La Cour suprême a refusé d’examiner cette question ; deux de ses juges minoritaires ont écrit qu’il était « difficile de voir comment la décision d’un avocat de ne pas appeler des personnes à témoigner en faveur d’une requête crédible en nullité, alors qu’il y avait été invité par le juge présidant le tribunal dans un procès où l’accusé encourait la peine capitale, pourrait ne pas constituer une assistance juridique inefficace » et que la Cour fédérale d’appel du huitième circuit avait manifestement eu tort de considérer le rejet de l’appel par la cour fédérale de district comme une décision non discutable, étant donné les « multiples désaccords » entre les nombreux juges qui n’avaient pas la même opinion.

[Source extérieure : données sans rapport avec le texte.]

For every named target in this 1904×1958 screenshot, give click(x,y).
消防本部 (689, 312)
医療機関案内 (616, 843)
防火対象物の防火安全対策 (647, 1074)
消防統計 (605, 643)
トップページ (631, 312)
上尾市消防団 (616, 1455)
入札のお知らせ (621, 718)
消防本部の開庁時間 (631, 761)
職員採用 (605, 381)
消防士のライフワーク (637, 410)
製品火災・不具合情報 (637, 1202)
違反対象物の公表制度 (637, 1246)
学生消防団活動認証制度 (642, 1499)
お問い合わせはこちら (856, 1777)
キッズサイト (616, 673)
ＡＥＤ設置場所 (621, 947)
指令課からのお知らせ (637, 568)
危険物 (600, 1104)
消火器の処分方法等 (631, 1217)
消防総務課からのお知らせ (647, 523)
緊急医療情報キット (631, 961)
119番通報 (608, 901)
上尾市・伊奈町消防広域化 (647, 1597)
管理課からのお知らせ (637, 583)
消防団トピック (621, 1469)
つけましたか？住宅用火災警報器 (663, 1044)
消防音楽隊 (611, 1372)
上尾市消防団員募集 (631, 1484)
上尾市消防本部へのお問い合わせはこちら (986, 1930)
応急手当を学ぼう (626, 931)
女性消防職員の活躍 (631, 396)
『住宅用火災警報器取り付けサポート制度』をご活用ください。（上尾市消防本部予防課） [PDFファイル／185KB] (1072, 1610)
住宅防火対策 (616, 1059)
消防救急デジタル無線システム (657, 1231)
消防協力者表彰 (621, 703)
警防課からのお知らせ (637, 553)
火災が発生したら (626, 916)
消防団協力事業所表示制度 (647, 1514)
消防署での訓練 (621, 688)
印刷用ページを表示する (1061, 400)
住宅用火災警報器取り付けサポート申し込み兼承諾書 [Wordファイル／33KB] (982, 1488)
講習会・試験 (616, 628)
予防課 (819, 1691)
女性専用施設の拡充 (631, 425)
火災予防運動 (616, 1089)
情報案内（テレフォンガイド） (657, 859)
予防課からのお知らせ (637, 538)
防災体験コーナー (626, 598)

Lance Shockley a toujours clamé son innocence. Il n’existe aucune preuve directe de son implication dans le crime : ni sang, ni empreintes digitales, ni ADN, ni arme du crime, ni témoin. La cour suprême du Missouri a qualifié les éléments retenus contre Lance Shockley de « dossier solide ». Ses avocats décrivent le dossier comme faible. Ils tentent d’obtenir des analyses ADN pratiquées avec les moyens d’aujourd’hui sur des pièces à conviction. Cette demande a été refusée en première instance, mais ils ont fait appel de cette décision.
Lance Shockley est considéré comme une force positive en prison, il apporte son soutien à d’autres hommes traversant une crise et il s’est formé à la désescalade en situation de conflit. Au titre du droit international, le « but essentiel » d’un système pénitentiaire devrait être « l’amendement et le reclassement social » des détenus.
Depuis que la Cour suprême fédérale a approuvé les nouvelles lois relatives à la peine capitale en 1976, 1 637 personnes ont été exécutées dans le pays, dont 101 dans le Missouri. Trente exécutions ont eu lieu aux États-Unis jusqu’à présent en 2025. L’exécution de Lance Shockley, si elle avait lieu, serait la première de l’année dans le Missouri.
Amnesty International s’oppose catégoriquement à la peine de mort, en toutes circonstances.